Full-year results on Thursday from pharmaceuticals firm GlaxoSmithKline are expected to be hit hard by multibillion-pound legal charges relating to its controversial diabetes drug Avandia.
Glaxo shocked the market earlier this month when it revealed a record fourth quarter impact of £2.2 billion in costs to settle legal disputes.
This comes after a £1.57 billion charge in the second quarter, which was announced in July, as Glaxo has faced lawsuits alleging the drug harms health, in particular that it increases the risk of heart attack.
Shares in Glaxo, which has its headquarters in Brentford, Middlesex, have slumped to levels not seen for five months since the news, as investors have digested the likely impact on Glaxo’s results.
Most analysts are now expecting pre-tax profits to have almost halved to £4.6 billion in 2010, down from £8.7 billion in 2009, due to the legal costs but sales are forecast to have held firm at £28.4 billion.

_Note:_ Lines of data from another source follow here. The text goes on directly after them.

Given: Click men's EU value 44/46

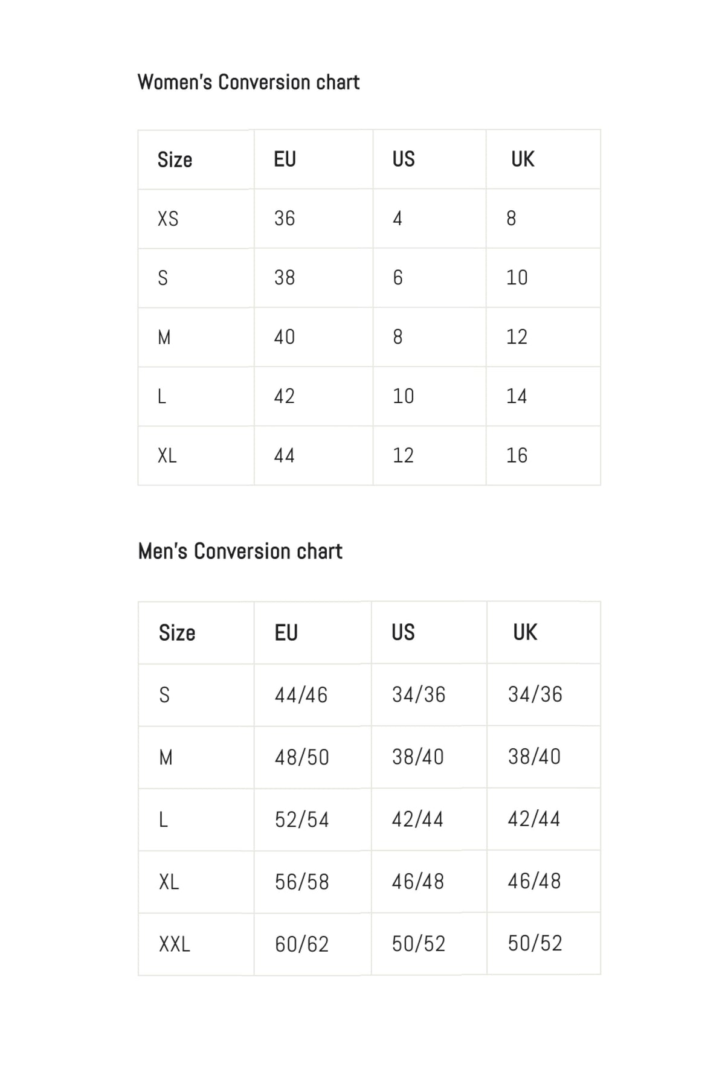Looking at the screenshot, I should (x=301, y=695).
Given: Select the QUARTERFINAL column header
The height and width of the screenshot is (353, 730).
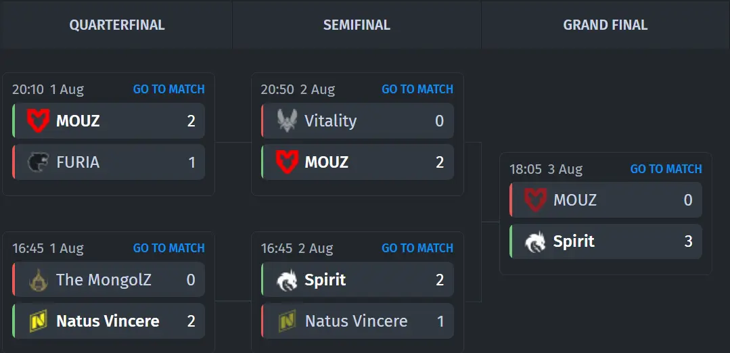Looking at the screenshot, I should [117, 25].
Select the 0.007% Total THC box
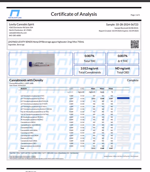The image size is (150, 172). point(90,58)
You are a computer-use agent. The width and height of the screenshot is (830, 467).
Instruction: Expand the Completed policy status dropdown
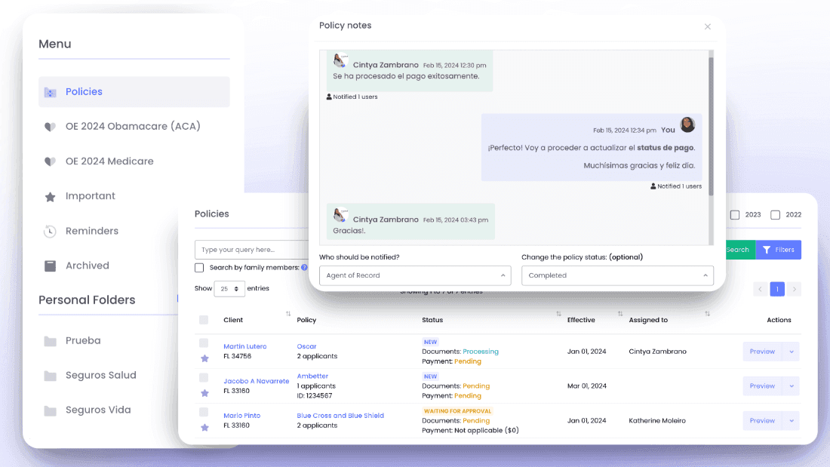617,275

Meanwhile, upmarket online retailer Ocado reports its maiden set of full-year figures on Tuesday since listing on the stock market last July.

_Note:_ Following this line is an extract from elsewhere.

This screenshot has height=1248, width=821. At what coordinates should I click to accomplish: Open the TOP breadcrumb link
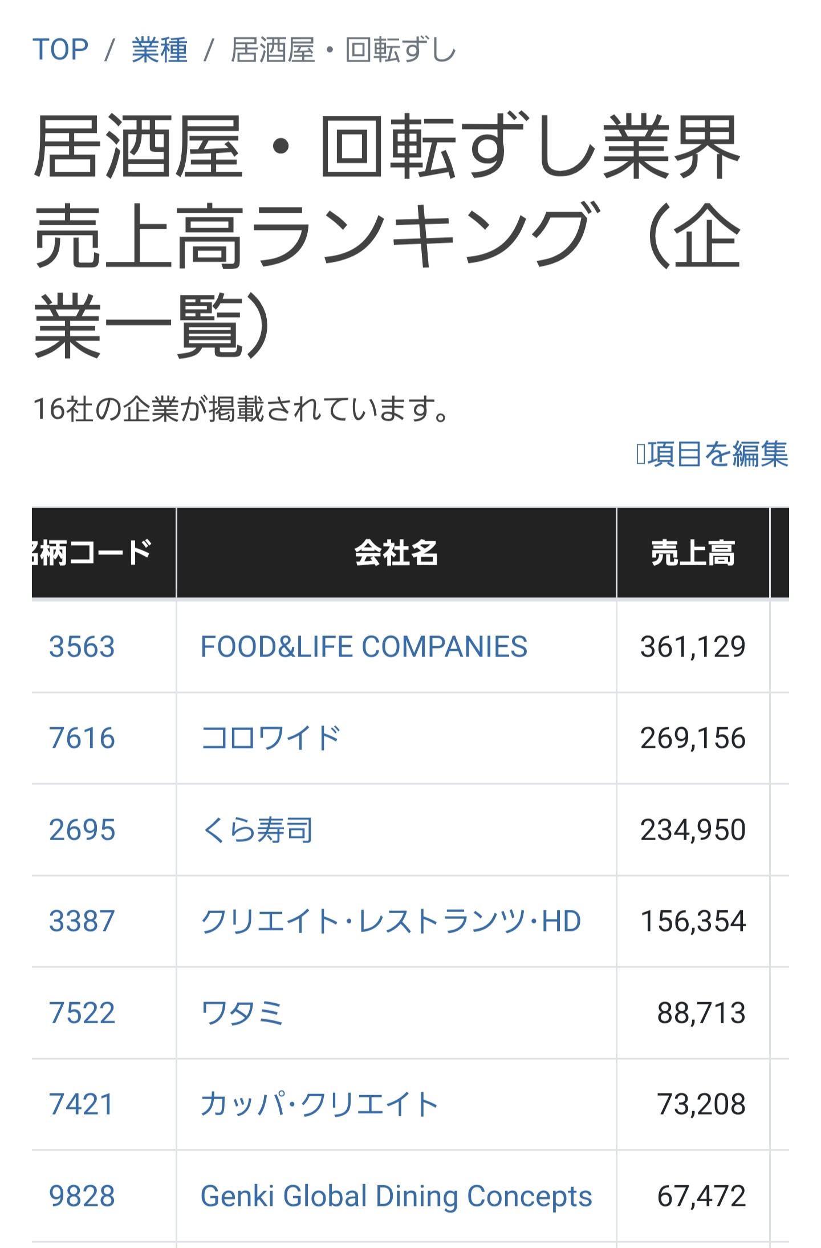pyautogui.click(x=60, y=50)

The Hatfield-based group, which has a delivery deal with Waitrose, had a rocky start to life as a public company but shares have staged a remarkable rally in recent weeks following persistent takeover talk, with speculation suggesting it could be in the sights of supermarket Morrisons.
Analysts are not expecting a profit in Tuesday’s figures with most pencilling in pre-tax losses of around £9.7 million, but many are hopeful it will turn the corner in the first half of this financial year at the operating level.
Separately, Ryanair, which reports third-quarter figures on Monday, is not expected to have been as badly affected by the snow and European strikes as easyJet, which revealed a £31 million hit, though experts are still pencilling in a sizeable impact – Citigroup analysts estimate 15 million euro (£12.9 million) in lost profit and revenues, while Deutsche Bank experts believe it could be as high as 35 million euro (£30.1 million).
The impact is expected to see third-quarter losses widen to 25 million euro (£21.5 million) against 11 million euros (£9.5 million) a year earlier, according to Citi, while full-year forecasts have also come down as a result and Ryanair may trim its guidance from the previous range of 380 million euro to 400 million euro.